» **Exercise instructions**:
Put every line of the records below into a Markdown table with two columns, "No." for the row number and "Line" for the line itself. Skip blank lines.

» **Stored records**:

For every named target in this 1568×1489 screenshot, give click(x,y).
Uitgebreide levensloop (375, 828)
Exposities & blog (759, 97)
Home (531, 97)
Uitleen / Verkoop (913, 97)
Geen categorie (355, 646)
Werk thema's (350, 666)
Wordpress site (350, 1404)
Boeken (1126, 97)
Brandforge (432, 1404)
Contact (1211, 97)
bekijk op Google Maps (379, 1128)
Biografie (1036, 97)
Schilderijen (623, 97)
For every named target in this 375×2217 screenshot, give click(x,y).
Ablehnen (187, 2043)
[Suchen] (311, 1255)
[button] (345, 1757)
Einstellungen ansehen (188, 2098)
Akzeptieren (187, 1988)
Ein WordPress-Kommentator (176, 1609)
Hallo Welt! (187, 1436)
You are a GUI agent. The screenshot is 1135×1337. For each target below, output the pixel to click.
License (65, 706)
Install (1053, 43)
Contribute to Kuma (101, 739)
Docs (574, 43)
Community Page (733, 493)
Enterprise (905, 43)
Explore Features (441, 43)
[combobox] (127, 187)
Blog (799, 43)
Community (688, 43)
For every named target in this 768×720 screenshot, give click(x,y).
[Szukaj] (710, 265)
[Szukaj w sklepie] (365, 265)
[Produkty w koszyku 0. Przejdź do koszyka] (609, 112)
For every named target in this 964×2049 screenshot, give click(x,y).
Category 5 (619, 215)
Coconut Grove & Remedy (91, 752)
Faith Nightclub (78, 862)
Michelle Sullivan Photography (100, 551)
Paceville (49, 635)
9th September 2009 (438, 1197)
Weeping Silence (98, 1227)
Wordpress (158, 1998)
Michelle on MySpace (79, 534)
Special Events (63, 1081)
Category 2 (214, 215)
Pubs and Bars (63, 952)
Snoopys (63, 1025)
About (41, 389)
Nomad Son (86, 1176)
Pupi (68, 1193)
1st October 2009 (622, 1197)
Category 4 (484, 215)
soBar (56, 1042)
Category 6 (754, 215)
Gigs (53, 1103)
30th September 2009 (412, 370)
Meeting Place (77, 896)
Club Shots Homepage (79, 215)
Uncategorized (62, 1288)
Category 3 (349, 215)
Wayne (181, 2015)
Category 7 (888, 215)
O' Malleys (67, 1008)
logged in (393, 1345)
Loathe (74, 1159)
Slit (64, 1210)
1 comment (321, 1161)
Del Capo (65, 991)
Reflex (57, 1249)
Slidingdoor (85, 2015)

» **Expected answer**:
| No. | Line |
|---|---|
| 1 | For every named target in this 1568×1489 screenshot, give click(x,y). |
| 2 | Uitgebreide levensloop (375, 828) |
| 3 | Exposities & blog (759, 97) |
| 4 | Home (531, 97) |
| 5 | Uitleen / Verkoop (913, 97) |
| 6 | Geen categorie (355, 646) |
| 7 | Werk thema's (350, 666) |
| 8 | Wordpress site (350, 1404) |
| 9 | Boeken (1126, 97) |
| 10 | Brandforge (432, 1404) |
| 11 | Contact (1211, 97) |
| 12 | bekijk op Google Maps (379, 1128) |
| 13 | Biografie (1036, 97) |
| 14 | Schilderijen (623, 97) |
| 15 | For every named target in this 375×2217 screenshot, give click(x,y). |
| 16 | Ablehnen (187, 2043) |
| 17 | [Suchen] (311, 1255) |
| 18 | [button] (345, 1757) |
| 19 | Einstellungen ansehen (188, 2098) |
| 20 | Akzeptieren (187, 1988) |
| 21 | Ein WordPress-Kommentator (176, 1609) |
| 22 | Hallo Welt! (187, 1436) |
| 23 | You are a GUI agent. The screenshot is 1135×1337. For each target below, output the pixel to click. |
| 24 | License (65, 706) |
| 25 | Install (1053, 43) |
| 26 | Contribute to Kuma (101, 739) |
| 27 | Docs (574, 43) |
| 28 | Community Page (733, 493) |
| 29 | Enterprise (905, 43) |
| 30 | Explore Features (441, 43) |
| 31 | [combobox] (127, 187) |
| 32 | Blog (799, 43) |
| 33 | Community (688, 43) |
| 34 | For every named target in this 768×720 screenshot, give click(x,y). |
| 35 | [Szukaj] (710, 265) |
| 36 | [Szukaj w sklepie] (365, 265) |
| 37 | [Produkty w koszyku 0. Przejdź do koszyka] (609, 112) |
| 38 | For every named target in this 964×2049 screenshot, give click(x,y). |
| 39 | Category 5 (619, 215) |
| 40 | Coconut Grove & Remedy (91, 752) |
| 41 | Faith Nightclub (78, 862) |
| 42 | Michelle Sullivan Photography (100, 551) |
| 43 | Paceville (49, 635) |
| 44 | 9th September 2009 (438, 1197) |
| 45 | Weeping Silence (98, 1227) |
| 46 | Wordpress (158, 1998) |
| 47 | Michelle on MySpace (79, 534) |
| 48 | Special Events (63, 1081) |
| 49 | Category 2 (214, 215) |
| 50 | Pubs and Bars (63, 952) |
| 51 | Snoopys (63, 1025) |
| 52 | About (41, 389) |
| 53 | Nomad Son (86, 1176) |
| 54 | Pupi (68, 1193) |
| 55 | 1st October 2009 (622, 1197) |
| 56 | Category 4 (484, 215) |
| 57 | soBar (56, 1042) |
| 58 | Category 6 (754, 215) |
| 59 | Gigs (53, 1103) |
| 60 | 30th September 2009 (412, 370) |
| 61 | Meeting Place (77, 896) |
| 62 | Club Shots Homepage (79, 215) |
| 63 | Uncategorized (62, 1288) |
| 64 | Category 3 (349, 215) |
| 65 | Wayne (181, 2015) |
| 66 | Category 7 (888, 215) |
| 67 | O' Malleys (67, 1008) |
| 68 | logged in (393, 1345) |
| 69 | Loathe (74, 1159) |
| 70 | Slit (64, 1210) |
| 71 | 1 comment (321, 1161) |
| 72 | Del Capo (65, 991) |
| 73 | Reflex (57, 1249) |
| 74 | Slidingdoor (85, 2015) |